Start of Excerpt to read

Remembering Saluda’s Past: Phoebe Sullivan–black faith healer

Published 4:58 pm Thursday, January 26, 2012

Time has taken over much of the places Phoebe Sullivan once knew in her lifetime: it marches on, vines thick, houses crumbling, the past a distant memory. Yet her vivid legend lives on.
Long ago, in a time when blacks in America had little power or money, Phoebe Cheek Sullivan overcame the odds: she was  black and a woman; born in poverty to former slaves in Laurens County, S.C. in 1864, a year before the Civil War ended. Women of any race did not have the right to vote or own property.

End of Excerpt to read
Start of Data section

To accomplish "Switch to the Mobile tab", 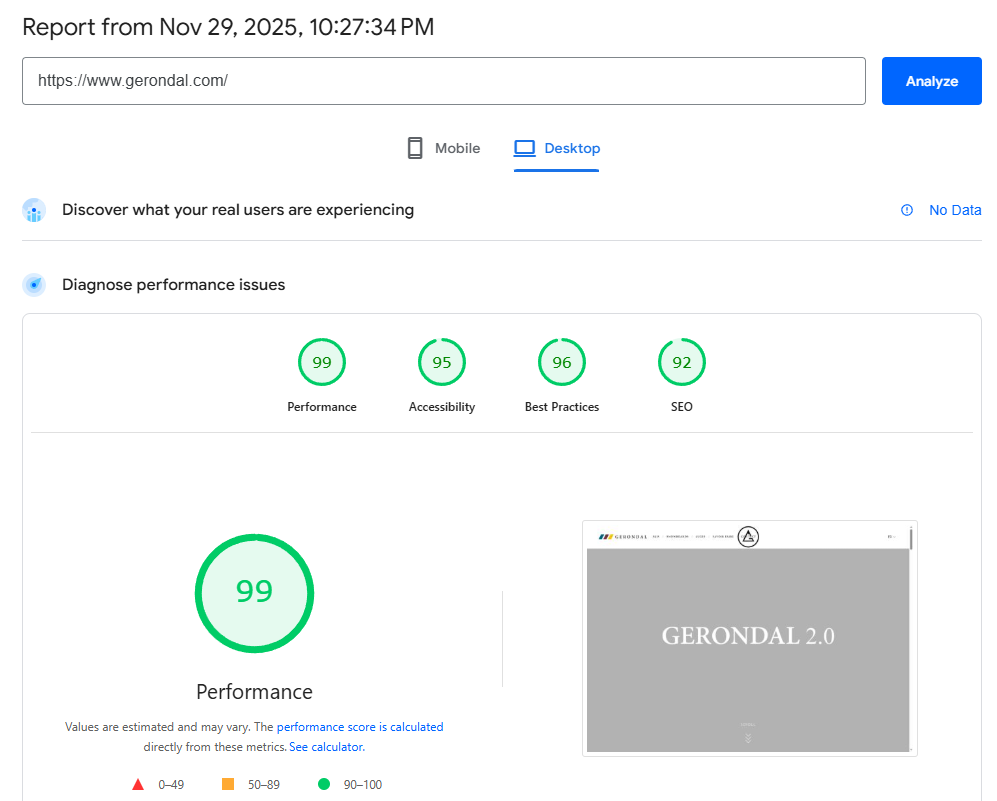I will pos(443,148).
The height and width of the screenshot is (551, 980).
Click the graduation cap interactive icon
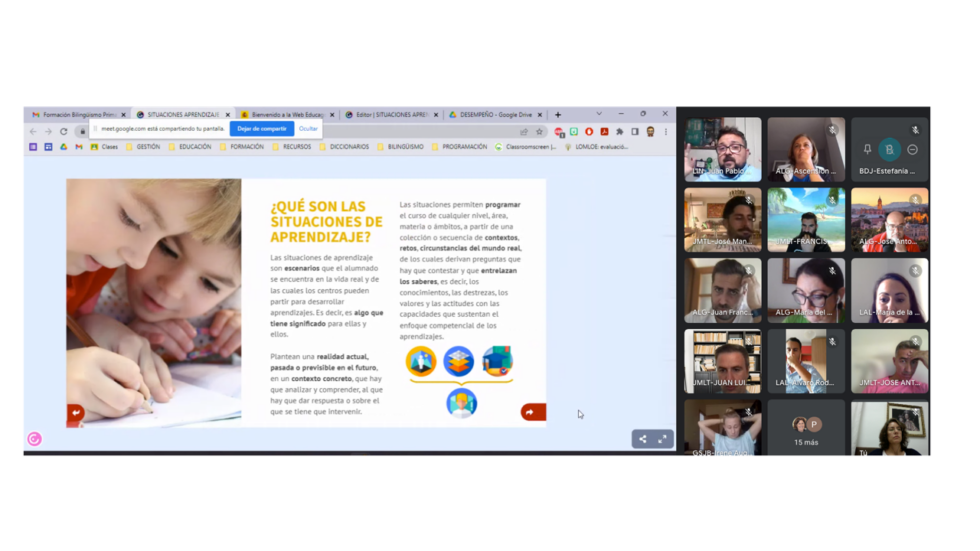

End of Data section

# [Questions to answer]
(1) Answer these about the piece on Phoebe Sullivan:
(a) On what date was it published?
(b) In what county was she born?
(c) According to the piece, what right did women of any race lack besides voting?
(2) Extend the piece on Phoebe Sullivan, picking up right after its final sentence.
The material comes from a different source than the piece on Phoebe Sullivan.

# [Per-task outputs]
(1)
(a) Thursday, January 26, 2012
(b) Laurens County, S.C.
(c) The right to own property

(2)
Phoebe, while illiterate, was raised with a deeply religious background. At the age of 9, she experienced a life-changing vision that led her to become a divine healer: which changed her own life, and that of thousands of others.  With the support of a local doctor, she used her gift until she married at age 19, although she kept them hidden from her husband Henry, worried he would think them ‘strange.’
After Henry’s death she came to Saluda with 16 children in tow; 20 more were adopted. Another vision came, this time enlightening her to 10 herbs that grew in trees and shrubbery. Gathering these herbs, she made a ‘cleansing tea,’ which cured her of the “running sickness,” and others of many ills.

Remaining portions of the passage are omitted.